Algunas claves desde las Anotaciones de los Ejercicios Espirituales al servicio de esta etapa
En mi propia experiencia al servicio de esta etapa debo decir que ha sido una de las vivencias eclesiales más significativas, así como una de las más complejas, y fue gracias al haber definido un modo de acompañamiento del proceso con ayuda de ciertas claves desde las Anotaciones de los Ejercicios Espirituales de San Ignacio de Loyola que se convirtió en una experiencia de Gracia. Más allá de los resultados, que al ser diversos fueron positivos en general, se ha propiciado una experiencia de gran valor para la Iglesia en la que, con limitaciones, la búsqueda de lo que el Espíritu Santo nos ha querido decir ha encontrado nuevas posibilidades y nos ha permitido tener una experiencia transformadora y reveladora en sí misma.
En esas anotaciones de los EE.EE. hay orientaciones para encaminar procesos espirituales, tanto para quienes acompañan como para los que reciben la experiencia. En una evidente adaptación para esta experiencia sinodal, se trató de una invitación a purificar la intención, buscando honestamente lo que Dios nos iba pidiendo en nuestras realidades particulares y en nuestra diversidad.
Son orientaciones en las que se invitó a no sobrecargar la experiencia con contenidos o con lecciones doctas, sino sólo con aquello que ayudara a profundizar en lo que Dios mismo quería comunicar, en este caso a las asambleas continentales, mediante las pequeñas comunidades que vivieron la conversación espiritual.
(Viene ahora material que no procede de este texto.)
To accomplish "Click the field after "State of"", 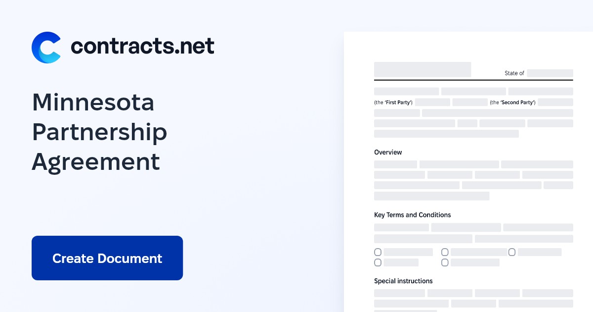I will point(550,73).
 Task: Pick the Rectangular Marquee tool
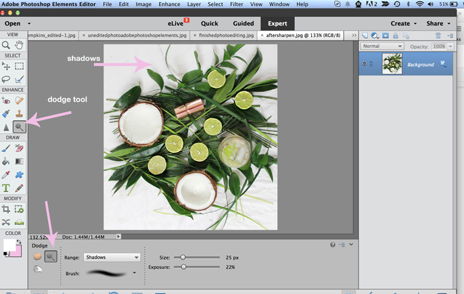click(x=19, y=66)
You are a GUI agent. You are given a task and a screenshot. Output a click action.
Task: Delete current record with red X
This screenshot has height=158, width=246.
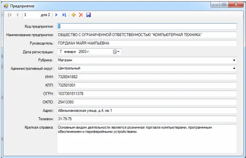(x=81, y=15)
Siempre en contacto con las perspectivas de la oración y el afecto, así como con los aspectos de nuestro propio entendimiento en los distintos pasos de esa conversación.
De parte de quienes acompañaron los procesos, la invitación fue para quienes participaron de las asambleas a disponerse en oración, con libertad interior, entrando con ánimo y esperanza, y buscando que, a pesar de cierta inexperiencia de muchos participantes, se identificaran las invitaciones que venían del Espíritu y que en sentido de comunidad daban paz, claridad y perspectiva, para distinguirlas de las que no.
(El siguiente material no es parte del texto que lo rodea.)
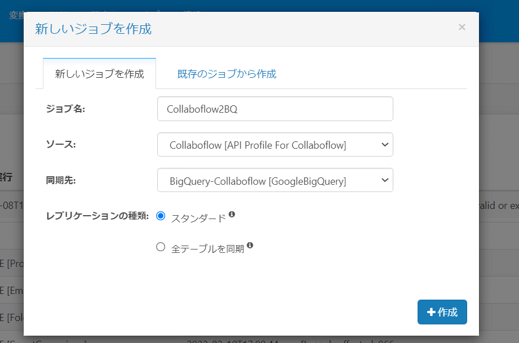Close the new job dialog with X
Image resolution: width=519 pixels, height=343 pixels.
(x=462, y=27)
El método ha sido clave, sobre todo por su estructura, por los tiempos de oración personal y comunitaria, por el respeto de las etapas en la conversación y por el valor de los tiempos de silencio junto al aporte de la liturgia y espiritualidad para alcanzar el fin mayor de estas asambleas continentales mediante un discernimiento comunitario.
Ha sido muy importante recordar que esta etapa no era para definir propuestas, sino para la escucha, la profundización y para intuir hacia dónde nos llamaba el Espíritu, pues se podía perder la paz y el foco al querer inclinar la balanza para un lado u otro en las acciones que se «deberían» realizar en la Iglesia. Lo único relevante era buscar la voluntad de Dios, identificando intuiciones, tensiones y horizontes a los que nos llamaba el Espíritu Santo en cada continente–región.
En este proceso hemos percibido la ausencia de un discernimiento sistemático en nuestra Iglesia, y ciertamente un vacío de experiencia en el sentido comunitario para buscar lo que Dios nos pide. La evaluación de la oración y del trabajo del día, en los casos en que se realizó, se tornó en un elemento clave para poner en común lo vivido y presentar a Dios los frutos de la experiencia.